So the cap that we put on Primary is creating a challenge for us because we've got 25 to one in an English program and 25 to one in French immersion, but as the children progress through French immersion, we get a dropout rate and the children leave the French immersion for good and varied reasons and they go into the English language program. So if three drop out in Grade 1, we've now got 28 kids in Grade 1 and 22 in French immersion and as that dropout continues, it becomes increasingly difficult for us to sustain the French immersion program without providing additional resources to support the program, so that becomes a real challenge.

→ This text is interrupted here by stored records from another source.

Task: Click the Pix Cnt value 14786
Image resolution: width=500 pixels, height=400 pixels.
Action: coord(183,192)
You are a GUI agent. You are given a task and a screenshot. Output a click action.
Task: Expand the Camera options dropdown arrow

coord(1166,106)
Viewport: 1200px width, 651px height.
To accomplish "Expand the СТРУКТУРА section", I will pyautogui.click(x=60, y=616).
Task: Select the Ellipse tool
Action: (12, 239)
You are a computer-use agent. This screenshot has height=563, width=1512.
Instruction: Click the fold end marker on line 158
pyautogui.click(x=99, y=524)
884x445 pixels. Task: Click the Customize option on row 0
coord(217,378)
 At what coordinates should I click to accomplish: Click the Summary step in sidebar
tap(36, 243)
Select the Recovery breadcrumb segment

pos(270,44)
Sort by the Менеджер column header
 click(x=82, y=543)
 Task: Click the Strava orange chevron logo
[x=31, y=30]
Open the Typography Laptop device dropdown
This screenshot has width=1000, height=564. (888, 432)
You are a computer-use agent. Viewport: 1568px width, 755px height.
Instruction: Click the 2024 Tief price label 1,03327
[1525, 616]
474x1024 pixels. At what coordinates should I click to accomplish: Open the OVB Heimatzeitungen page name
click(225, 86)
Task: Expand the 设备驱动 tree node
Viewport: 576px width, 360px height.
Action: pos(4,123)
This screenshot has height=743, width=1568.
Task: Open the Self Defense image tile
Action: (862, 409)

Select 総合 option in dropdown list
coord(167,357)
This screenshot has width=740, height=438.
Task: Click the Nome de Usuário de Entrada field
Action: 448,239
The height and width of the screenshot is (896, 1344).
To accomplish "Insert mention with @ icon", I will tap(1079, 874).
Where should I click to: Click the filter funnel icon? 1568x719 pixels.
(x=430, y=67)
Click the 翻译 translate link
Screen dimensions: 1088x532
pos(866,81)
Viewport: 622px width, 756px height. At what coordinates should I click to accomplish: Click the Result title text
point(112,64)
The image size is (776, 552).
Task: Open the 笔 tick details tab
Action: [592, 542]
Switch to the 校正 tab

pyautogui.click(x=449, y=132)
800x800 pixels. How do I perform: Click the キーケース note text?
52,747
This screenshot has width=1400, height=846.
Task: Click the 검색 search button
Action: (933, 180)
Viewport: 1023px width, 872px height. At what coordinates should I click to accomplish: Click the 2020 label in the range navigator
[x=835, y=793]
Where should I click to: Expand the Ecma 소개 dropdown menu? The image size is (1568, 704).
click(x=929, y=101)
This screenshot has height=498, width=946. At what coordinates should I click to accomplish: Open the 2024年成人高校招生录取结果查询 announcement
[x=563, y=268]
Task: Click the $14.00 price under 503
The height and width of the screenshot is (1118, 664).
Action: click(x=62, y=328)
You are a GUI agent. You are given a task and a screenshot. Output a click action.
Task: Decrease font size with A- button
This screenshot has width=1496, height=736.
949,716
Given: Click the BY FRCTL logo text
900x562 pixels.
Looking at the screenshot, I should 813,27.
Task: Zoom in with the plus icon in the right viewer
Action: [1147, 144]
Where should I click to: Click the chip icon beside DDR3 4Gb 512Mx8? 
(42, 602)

MS. WHALEN: So the logistics of it are difficult. On ESL, I would just like to touch, I know we're busy today with lots of questions from everybody, but I would like to touch on the ESL question. In the Clayton Park area, I believe an awful lot of the students are in that part of the city, or mainland north let's say, and I'm certainly very well aware of it, it's a part

[Page 21]

of our community now and a part that we're very proud of when you visit the schools. I had an occasion just this month to go to Park West School when they did their multicultural day and met students who have been here only since September and so certainly there is a big demand there. I'm wondering, and I'm actually really surprised, it seems to me from the figures you've given us that there are no standards and no funding that goes along with an ESL student arriving in our province.

MS. OLSEN: No, there isn't. The funding formula from the province and our mandatory funding don't recognize ESL students at all. Where we end up finding the funding, which we do, to support the ESL students is through the supplementary funding.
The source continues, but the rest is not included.